Task directions:
After finding the line with "Task: Open the Field kits card" in the data below, set down exactly each line through the one with "The image size is (587, 390).", inclusive, and stop there.

Working data:
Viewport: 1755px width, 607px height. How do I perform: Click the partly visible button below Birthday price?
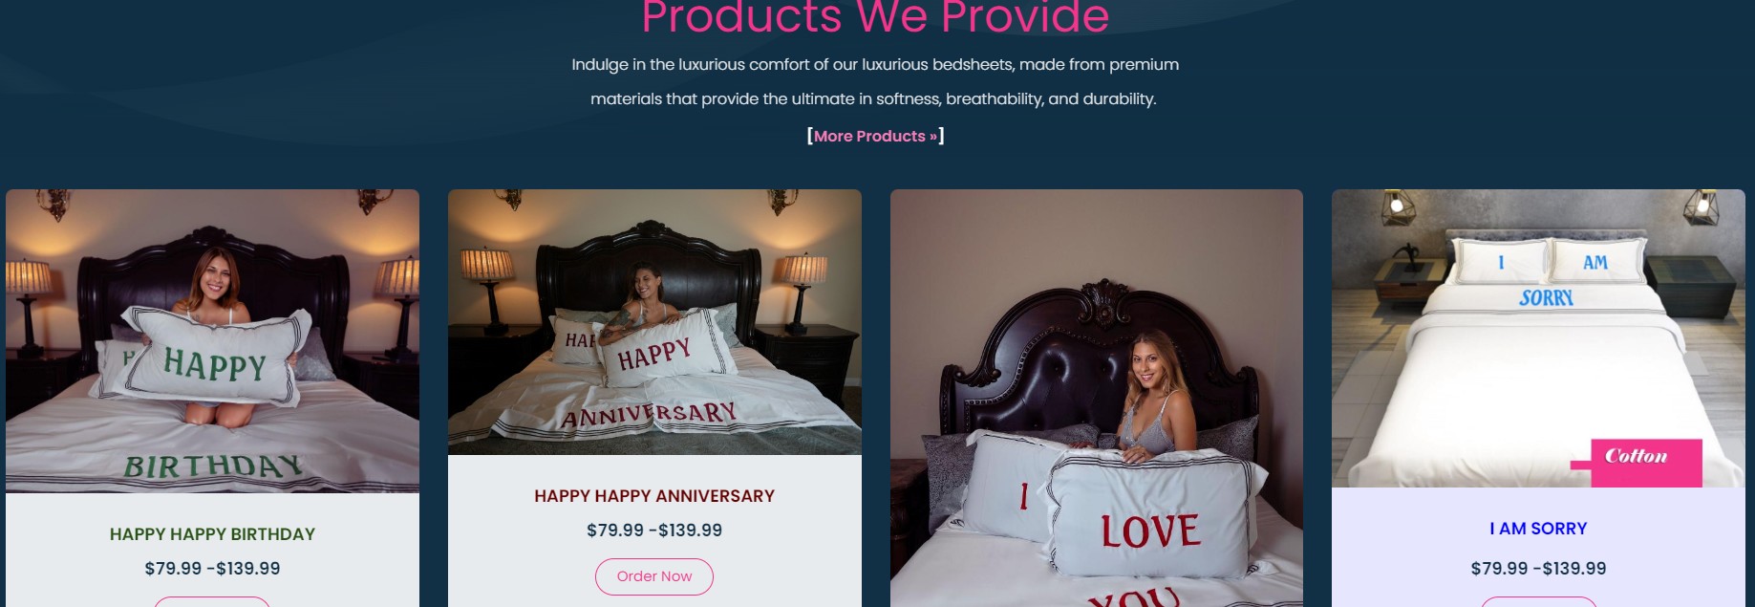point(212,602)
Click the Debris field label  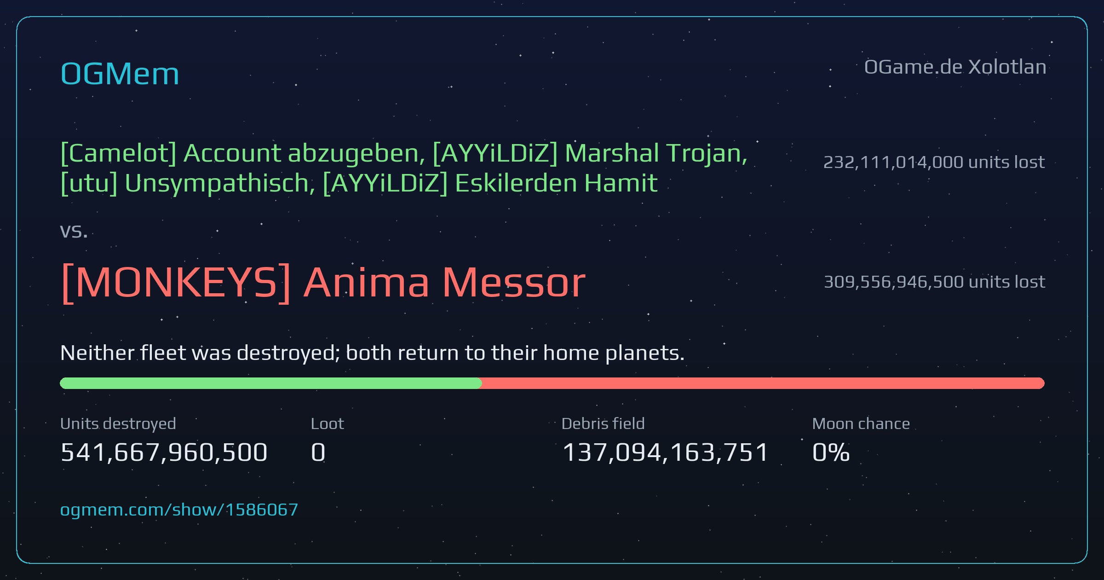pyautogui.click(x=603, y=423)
--
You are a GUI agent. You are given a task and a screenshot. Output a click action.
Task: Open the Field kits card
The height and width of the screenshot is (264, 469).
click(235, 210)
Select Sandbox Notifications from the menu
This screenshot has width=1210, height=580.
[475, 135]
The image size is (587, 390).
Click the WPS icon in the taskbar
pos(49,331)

Task solution:
Task: Open the Field kits card
The height and width of the screenshot is (264, 469).
click(235, 210)
Select Sandbox Notifications from the menu
This screenshot has width=1210, height=580.
[475, 135]
The image size is (587, 390).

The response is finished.